Para entonces ya se antoja un refrigerio, así que los guiamos hasta el restaurante y el bar, donde el chef José Alonso se encarga de entretenerlos, mientras yo hago lo propio: un plato en el suelo de fruta fresca me está esperando. Es entonces que los visitantes se sientan, buscando la vista al mar, para probar la trilogía de ceviches: el verde (con juliana de tomate verde, cebolla morada, aguacate y Xtabentún), el de camarón de la ría, que es pequeño, rico y de sabor fuerte (con mango, jícama pepino y chile piquín) y, por último, el de jaiba y pulpo con jitomate, cebolla y cilantro.
CHUNCHUCMIL Y SUS AVES
Prun y Herbey se apuntaron para ir a pajarear a una hacienda muy cerca de aquí. Les han dado binoculares y seguro se sorprenderán al ver cientos de aves, más de 300 especies, volar sobre esta abandonada exhacienda azucarera y henequenera que tuvo su auge de 1872 a 1928. Su fundador fue don Rafael Peón Losa, quien mandó a traer las tejas de Francia, las cuales aún pueden verse en parte de sus edificaciones. Esta hacienda, que alguna vez tuvo 1,500 cabezas de ganado, fue doblemente amurallada y reflejó la riqueza que el henequén aportaba.
CLASES DE HERBOLARIA EN LA HACIENDA SANTA ROSA
Por la carretera Mérida-Campeche, en la desviación que va a Maxcanú, se llega al poblado de Santa Rosa, ahí está una de las haciendas más bellas de Yucatán, miembro de The Luxury Collection (la cadena de las haciendas más lujosas del país). No me ha querido llevar Román, el guía de Xixim, pero me ha contado que llegar es como revivir un tiempo que ya se fue… “¿De la extinción de los dinosaurios?”, le pregunté alguna vez. “No, Yatzil (riendo contestó), me refiero a la época en que la Península de Yucatán era muy rica y famosa en el mundo entero por el henequén, fibra fundamental para el funcionamiento de maquinaria del siglo antepasado”.
No entendí mucho, pero me acordé de que en esta bella y lujosa hacienda de pisos, puertas y muebles originales de dicha época vive don Víctor, el curandero de la comunidad, especialista en herbolaria, que ha rescatado cientos de plantas medicinales de la zona, clasificándolas y dándoles el mismo uso que sus antepasados: ayudar y curar a la gente con brebajes, cataplasmas e infusiones.
Imaginé a mis nuevos amigos oyéndolo hablar por un largo rato; y, por supuesto, salir con una bolsita de papel en la mano, un remedio para el alma o para la piel.

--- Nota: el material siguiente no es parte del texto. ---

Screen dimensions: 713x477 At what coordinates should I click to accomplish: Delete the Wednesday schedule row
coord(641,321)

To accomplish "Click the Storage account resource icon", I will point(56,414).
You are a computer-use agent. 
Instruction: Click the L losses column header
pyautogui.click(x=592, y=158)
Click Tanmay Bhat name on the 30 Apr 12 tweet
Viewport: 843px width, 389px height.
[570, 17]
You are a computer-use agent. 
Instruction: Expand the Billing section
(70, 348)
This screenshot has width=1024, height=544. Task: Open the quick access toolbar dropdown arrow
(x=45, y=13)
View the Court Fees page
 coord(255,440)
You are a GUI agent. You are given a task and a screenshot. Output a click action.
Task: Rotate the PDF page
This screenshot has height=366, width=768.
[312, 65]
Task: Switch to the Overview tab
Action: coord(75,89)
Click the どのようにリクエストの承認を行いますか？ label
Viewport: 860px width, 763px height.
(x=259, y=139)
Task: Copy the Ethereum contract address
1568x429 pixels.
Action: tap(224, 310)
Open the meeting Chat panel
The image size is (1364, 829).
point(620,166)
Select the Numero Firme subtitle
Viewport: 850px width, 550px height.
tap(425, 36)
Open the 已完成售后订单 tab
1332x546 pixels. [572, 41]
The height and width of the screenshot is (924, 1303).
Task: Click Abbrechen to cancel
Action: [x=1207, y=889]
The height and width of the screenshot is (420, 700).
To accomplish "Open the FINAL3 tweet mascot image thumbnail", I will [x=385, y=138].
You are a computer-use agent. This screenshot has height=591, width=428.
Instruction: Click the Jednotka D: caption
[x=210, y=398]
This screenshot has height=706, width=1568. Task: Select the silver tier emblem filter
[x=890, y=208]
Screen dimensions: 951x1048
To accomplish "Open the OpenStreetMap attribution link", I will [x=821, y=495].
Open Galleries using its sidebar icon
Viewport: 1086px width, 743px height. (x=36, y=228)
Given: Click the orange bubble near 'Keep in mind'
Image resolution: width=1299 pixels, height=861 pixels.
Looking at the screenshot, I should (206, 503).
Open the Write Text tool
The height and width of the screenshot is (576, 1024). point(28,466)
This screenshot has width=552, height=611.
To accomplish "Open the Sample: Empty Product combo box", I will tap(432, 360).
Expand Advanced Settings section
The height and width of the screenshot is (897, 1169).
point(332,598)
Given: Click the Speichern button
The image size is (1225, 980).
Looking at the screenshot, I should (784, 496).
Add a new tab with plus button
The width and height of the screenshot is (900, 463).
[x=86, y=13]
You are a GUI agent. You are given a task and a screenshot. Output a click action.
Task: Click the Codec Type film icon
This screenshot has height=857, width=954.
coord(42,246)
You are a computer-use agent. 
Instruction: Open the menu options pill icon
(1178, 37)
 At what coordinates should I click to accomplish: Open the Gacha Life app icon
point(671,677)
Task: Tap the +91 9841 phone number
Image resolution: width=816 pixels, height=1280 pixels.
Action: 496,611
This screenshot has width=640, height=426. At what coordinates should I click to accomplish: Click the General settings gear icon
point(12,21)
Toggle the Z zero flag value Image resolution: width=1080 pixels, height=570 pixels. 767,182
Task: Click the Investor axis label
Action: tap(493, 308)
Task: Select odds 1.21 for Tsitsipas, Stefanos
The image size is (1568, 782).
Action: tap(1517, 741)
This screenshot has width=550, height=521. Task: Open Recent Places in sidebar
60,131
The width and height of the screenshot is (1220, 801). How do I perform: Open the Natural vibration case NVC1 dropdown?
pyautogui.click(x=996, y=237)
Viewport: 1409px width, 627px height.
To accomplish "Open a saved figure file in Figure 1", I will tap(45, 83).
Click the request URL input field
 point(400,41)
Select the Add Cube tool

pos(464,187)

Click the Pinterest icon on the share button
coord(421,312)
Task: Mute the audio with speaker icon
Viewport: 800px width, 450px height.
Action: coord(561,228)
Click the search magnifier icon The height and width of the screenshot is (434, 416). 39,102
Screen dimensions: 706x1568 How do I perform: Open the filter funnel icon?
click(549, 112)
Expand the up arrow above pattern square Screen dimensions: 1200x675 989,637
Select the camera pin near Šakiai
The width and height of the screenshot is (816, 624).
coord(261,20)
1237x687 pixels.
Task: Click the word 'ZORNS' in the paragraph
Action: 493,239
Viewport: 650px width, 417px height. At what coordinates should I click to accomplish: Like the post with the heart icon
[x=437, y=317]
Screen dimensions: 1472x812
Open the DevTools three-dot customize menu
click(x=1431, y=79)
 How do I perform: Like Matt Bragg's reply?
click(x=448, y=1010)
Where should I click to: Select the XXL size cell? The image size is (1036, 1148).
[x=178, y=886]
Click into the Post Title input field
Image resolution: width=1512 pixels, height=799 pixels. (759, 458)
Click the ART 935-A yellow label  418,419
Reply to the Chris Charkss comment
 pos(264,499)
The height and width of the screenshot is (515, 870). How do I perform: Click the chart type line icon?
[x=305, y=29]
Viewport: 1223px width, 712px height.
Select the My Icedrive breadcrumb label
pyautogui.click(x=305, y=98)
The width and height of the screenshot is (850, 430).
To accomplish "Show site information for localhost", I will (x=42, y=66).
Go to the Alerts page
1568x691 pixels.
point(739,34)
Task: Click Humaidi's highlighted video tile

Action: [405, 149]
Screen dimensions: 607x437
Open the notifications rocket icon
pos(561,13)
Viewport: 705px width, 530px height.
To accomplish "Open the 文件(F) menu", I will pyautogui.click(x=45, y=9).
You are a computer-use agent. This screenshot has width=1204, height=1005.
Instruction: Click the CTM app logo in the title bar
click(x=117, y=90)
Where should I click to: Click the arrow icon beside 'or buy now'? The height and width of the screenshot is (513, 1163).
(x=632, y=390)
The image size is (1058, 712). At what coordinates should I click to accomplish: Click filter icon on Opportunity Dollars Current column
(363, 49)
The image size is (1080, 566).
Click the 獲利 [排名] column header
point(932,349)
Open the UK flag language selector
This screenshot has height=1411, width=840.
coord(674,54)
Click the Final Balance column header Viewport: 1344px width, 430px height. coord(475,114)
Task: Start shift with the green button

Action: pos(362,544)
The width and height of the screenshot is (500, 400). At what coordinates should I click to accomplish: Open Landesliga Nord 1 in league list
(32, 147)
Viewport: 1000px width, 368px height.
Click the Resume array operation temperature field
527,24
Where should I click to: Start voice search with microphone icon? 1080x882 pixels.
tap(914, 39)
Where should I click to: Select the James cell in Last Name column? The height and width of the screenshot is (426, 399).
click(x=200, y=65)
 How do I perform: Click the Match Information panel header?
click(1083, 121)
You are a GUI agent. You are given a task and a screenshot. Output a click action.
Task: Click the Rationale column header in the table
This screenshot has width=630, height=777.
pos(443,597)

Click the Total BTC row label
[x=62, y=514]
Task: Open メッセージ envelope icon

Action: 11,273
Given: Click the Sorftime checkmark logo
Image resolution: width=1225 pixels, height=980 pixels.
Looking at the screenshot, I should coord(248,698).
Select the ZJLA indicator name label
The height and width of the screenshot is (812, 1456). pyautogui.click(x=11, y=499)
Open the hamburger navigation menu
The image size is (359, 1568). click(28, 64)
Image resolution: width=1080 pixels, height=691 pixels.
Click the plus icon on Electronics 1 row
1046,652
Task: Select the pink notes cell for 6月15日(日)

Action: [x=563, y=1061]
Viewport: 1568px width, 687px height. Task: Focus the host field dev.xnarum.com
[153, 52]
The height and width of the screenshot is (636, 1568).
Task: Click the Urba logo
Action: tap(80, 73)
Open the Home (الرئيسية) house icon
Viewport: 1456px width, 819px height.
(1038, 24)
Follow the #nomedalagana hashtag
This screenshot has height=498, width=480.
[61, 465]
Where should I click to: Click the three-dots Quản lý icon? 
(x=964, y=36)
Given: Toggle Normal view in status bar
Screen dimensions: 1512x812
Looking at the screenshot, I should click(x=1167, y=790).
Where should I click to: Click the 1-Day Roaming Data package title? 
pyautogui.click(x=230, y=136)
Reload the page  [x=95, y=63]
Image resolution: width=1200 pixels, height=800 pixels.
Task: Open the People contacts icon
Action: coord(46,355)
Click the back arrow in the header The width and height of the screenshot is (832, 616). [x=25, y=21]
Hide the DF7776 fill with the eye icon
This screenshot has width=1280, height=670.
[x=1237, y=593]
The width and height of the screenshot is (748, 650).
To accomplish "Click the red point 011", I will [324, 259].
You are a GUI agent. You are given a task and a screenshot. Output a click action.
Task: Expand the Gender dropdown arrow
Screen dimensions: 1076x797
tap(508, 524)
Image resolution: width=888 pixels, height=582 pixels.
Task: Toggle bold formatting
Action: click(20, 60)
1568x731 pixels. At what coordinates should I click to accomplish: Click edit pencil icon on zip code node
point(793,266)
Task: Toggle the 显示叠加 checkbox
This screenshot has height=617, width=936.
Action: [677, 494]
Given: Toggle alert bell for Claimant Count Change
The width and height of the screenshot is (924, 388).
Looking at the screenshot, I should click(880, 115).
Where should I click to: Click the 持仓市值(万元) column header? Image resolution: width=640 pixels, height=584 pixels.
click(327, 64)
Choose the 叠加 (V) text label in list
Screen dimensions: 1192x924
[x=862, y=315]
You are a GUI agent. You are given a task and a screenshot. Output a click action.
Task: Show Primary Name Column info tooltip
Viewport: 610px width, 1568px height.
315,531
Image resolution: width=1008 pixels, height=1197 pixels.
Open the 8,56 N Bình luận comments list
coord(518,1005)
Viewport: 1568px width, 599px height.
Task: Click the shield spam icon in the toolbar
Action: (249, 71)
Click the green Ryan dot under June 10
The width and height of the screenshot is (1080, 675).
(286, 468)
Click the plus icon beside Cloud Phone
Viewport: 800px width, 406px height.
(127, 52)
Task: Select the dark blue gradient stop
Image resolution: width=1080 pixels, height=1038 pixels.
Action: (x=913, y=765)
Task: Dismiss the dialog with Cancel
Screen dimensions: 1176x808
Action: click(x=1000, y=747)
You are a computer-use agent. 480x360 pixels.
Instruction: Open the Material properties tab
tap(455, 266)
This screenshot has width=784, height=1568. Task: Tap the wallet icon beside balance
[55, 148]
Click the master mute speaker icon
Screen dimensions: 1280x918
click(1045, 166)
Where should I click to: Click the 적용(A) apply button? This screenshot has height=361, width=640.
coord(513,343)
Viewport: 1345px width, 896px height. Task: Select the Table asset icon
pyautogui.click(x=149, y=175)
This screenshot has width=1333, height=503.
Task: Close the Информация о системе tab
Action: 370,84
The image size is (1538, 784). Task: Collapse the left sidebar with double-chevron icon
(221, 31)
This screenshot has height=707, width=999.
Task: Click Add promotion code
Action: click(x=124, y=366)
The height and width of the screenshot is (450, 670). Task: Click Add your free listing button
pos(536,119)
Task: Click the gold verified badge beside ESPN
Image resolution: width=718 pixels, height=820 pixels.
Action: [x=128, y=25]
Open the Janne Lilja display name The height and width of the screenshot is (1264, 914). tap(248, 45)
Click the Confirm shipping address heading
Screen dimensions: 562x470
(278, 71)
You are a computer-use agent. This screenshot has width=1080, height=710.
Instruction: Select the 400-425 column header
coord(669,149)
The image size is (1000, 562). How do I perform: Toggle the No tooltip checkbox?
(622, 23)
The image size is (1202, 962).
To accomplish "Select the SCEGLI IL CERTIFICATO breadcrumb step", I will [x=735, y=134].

A Román le encanta quedarse a comer ahí, espera con ansia el momento del postre: dulce de calabaza o de papaya, que le dan fuerza para seguir manejando la camioneta de regreso a Xixim.
Cuando todos se guardan, aprovecho para subir al techo de la palapa más alta. Ya la noche no me da miedo porque he aprendido a escuchar el murmullo de las estrellas y me pregunto si los demás, aquellos y estos viajeros, podrán también atender a este llamado del Universo… tan claro para mis oídos como clara es la Luna de Celestún.